%%

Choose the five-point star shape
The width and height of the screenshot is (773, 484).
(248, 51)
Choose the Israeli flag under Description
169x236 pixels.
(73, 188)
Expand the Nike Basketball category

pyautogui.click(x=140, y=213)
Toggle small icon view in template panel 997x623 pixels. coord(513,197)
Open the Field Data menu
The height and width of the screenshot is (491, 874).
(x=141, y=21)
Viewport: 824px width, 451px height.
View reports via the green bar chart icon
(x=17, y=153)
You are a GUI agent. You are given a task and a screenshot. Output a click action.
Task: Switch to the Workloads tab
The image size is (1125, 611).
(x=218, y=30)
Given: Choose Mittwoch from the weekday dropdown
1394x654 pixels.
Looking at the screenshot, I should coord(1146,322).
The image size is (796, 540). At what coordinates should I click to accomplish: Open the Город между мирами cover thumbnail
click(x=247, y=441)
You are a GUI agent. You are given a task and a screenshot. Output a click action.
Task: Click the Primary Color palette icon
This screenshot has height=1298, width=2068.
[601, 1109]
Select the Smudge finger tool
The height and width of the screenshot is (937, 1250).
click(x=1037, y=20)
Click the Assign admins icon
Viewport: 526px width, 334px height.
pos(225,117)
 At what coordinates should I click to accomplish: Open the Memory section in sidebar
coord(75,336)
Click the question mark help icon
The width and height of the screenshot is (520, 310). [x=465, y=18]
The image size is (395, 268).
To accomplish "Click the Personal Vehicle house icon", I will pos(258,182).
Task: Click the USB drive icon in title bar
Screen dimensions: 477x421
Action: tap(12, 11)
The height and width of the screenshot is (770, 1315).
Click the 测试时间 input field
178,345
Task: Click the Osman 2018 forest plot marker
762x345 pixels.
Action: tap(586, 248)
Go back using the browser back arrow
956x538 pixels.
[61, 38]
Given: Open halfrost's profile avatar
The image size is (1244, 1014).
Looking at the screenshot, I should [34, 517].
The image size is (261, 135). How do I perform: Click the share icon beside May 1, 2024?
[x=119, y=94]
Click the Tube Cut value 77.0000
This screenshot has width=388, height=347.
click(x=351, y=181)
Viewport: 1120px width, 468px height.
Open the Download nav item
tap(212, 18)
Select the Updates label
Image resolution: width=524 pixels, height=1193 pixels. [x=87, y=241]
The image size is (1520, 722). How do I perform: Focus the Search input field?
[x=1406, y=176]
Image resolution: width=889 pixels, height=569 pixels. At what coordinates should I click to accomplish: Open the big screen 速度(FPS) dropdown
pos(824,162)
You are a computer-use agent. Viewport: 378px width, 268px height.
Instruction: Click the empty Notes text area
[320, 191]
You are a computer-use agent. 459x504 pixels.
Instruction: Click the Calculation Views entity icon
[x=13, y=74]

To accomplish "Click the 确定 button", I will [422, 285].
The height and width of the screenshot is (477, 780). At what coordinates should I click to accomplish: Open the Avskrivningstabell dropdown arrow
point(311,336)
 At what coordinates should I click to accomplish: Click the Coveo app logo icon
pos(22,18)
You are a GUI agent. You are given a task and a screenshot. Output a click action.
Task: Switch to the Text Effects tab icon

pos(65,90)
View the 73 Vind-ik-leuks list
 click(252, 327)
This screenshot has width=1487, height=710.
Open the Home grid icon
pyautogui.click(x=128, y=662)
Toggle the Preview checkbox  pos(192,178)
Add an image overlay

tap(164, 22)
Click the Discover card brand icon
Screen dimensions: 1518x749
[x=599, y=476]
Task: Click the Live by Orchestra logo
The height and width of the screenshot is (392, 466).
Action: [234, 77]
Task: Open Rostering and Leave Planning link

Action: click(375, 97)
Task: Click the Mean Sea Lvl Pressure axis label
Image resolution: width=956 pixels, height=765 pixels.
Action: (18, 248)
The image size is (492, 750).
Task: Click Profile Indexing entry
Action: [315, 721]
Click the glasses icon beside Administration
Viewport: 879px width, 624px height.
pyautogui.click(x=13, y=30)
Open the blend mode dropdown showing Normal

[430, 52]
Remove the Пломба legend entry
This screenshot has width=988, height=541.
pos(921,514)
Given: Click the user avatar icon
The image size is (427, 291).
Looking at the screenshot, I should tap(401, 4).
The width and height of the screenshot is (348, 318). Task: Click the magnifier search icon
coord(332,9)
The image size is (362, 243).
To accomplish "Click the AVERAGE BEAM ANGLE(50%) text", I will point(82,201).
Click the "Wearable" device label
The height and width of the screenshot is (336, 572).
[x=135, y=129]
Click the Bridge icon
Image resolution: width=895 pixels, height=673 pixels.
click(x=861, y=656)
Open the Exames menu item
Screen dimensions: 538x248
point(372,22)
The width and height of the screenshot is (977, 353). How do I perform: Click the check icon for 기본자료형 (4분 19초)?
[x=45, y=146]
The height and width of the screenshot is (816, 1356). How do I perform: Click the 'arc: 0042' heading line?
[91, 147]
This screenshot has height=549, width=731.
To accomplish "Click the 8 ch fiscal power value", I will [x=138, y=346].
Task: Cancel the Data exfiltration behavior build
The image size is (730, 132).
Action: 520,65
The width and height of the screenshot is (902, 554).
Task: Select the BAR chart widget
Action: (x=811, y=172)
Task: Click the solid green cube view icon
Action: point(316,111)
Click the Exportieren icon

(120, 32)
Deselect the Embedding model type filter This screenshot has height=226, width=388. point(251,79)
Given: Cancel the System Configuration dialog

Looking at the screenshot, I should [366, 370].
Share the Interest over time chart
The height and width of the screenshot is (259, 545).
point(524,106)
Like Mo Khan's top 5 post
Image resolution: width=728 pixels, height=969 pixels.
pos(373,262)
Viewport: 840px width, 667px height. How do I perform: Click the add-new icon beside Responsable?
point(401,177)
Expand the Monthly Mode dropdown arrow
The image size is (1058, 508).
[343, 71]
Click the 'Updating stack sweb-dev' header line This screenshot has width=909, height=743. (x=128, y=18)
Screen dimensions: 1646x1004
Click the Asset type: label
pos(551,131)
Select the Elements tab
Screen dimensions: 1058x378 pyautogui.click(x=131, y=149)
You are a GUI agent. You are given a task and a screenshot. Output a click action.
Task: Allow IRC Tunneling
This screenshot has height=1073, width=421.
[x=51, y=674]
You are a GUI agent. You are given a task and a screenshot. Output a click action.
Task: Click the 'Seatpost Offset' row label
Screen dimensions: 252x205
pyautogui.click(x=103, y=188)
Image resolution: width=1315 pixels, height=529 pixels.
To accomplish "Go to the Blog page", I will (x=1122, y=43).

%%

> [What the exercise asks]
The answer must be every line of the records above that holds the word "computer".

> [Written answer]
You are a computer-use agent. Viewport: 378px width, 268px height.
You are a computer-use agent. 459x504 pixels.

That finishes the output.